A reduced AD ROM has been linked to potential injury mechanisms such as smaller knee-flexion displacements and greater ground reaction forces during landing tasks [24, 25]. Therefore, monitoring AD ROM could be useful to control the injury risk associated with reductions in this variable. Charlton et al. [26] found reductions in AD ROM immediately after an Australian football match, although the ROM recovered to baseline values 24 h after the match. In another study, Wollin et al. [13] observed smaller, although non-significant, decreases in AD ROM 48–72 h after a soccer match. In the present study, AD ROM was reduced when comparing the value after the 3-match week compared with the 1-match week. It seems, therefore, that although some studies have shown that 48–72 h is enough to recover baseline AD ROM values, this period is insufficient during congested calendars.
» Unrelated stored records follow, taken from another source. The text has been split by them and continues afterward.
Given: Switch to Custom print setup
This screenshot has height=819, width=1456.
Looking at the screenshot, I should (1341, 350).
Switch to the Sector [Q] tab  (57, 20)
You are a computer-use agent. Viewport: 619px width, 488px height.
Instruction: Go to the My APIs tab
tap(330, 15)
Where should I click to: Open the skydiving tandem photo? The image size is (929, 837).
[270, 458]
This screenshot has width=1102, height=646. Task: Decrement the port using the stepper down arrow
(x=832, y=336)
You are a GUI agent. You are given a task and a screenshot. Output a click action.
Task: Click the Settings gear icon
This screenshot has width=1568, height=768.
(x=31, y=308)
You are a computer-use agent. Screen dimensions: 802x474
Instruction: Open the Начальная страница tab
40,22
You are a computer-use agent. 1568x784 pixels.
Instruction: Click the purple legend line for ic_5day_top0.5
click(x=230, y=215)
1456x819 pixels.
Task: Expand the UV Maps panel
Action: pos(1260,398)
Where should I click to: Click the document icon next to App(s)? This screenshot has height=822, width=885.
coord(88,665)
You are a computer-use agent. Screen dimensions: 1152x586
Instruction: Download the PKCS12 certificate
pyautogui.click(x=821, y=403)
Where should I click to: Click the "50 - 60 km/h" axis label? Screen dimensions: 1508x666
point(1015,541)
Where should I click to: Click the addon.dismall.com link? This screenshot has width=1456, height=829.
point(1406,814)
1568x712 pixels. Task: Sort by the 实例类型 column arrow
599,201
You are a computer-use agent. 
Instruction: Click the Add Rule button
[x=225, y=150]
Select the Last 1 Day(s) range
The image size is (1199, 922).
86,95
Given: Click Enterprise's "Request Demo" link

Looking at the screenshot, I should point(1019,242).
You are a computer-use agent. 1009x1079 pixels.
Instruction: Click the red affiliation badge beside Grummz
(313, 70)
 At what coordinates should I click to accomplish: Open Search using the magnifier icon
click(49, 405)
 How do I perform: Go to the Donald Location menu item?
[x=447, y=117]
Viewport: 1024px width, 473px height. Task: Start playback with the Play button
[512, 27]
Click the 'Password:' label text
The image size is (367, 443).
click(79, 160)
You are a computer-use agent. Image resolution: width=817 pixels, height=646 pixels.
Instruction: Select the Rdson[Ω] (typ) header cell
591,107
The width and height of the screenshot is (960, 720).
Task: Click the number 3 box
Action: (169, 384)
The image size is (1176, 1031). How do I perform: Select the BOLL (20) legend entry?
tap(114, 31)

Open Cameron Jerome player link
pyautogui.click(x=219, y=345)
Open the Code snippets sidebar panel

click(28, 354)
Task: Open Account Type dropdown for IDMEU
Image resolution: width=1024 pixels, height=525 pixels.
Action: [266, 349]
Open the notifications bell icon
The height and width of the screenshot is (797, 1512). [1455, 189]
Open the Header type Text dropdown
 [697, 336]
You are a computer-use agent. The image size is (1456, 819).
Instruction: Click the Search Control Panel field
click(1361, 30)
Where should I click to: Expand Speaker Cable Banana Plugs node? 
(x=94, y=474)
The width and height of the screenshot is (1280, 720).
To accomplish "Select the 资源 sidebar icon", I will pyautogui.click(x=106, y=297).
The present study has some limitations. The main limitation is the lack of a baseline measure. This baseline value could have been used to ascertain whether the performance in the two testing sessions was different than in a “non-fatigued” state. The absence of GPS measures is another limitation of the study. It should be recorded in future studies to evaluate the potential influence of decrements in isolated testing performance and changes in match-related activities. In addition, the sample size and the characteristics of the players do not permit generalization of the results. Future research is needed to increase the data about how consecutive matches play a role in the time-course recovery of physical performance.

CONCLUSIONS

The results of the present study are of significant practical use for coaches and athletes. Large performance impairments were found between the tests performed after playing 3 matches in a week compared with the 1-match period. Thus, coaches should know that, after a congestive period of competitions (e.g., 3 matches in 7–10 days), soccer players are not completely recovered 72 h after the last match. This fact is extremely important, as previous research has shown increases in injury rates during congested calendars, and athlete monitoring should be specially performed during these periods. In conclusion, jumping performance, maximal velocity, change of direction performance and ankle dorsiflexion ROM values have been shown to be sensitive to congested calendars. During congested calendars, performance in these variables could be decreased by an insufficient recovery period. This information may be used for decision purposes (e.g., starting players) and also to reduce the incidence of injuries.

Conflict of interests

The authors report no conflicts of interests concerning the contents of this paper.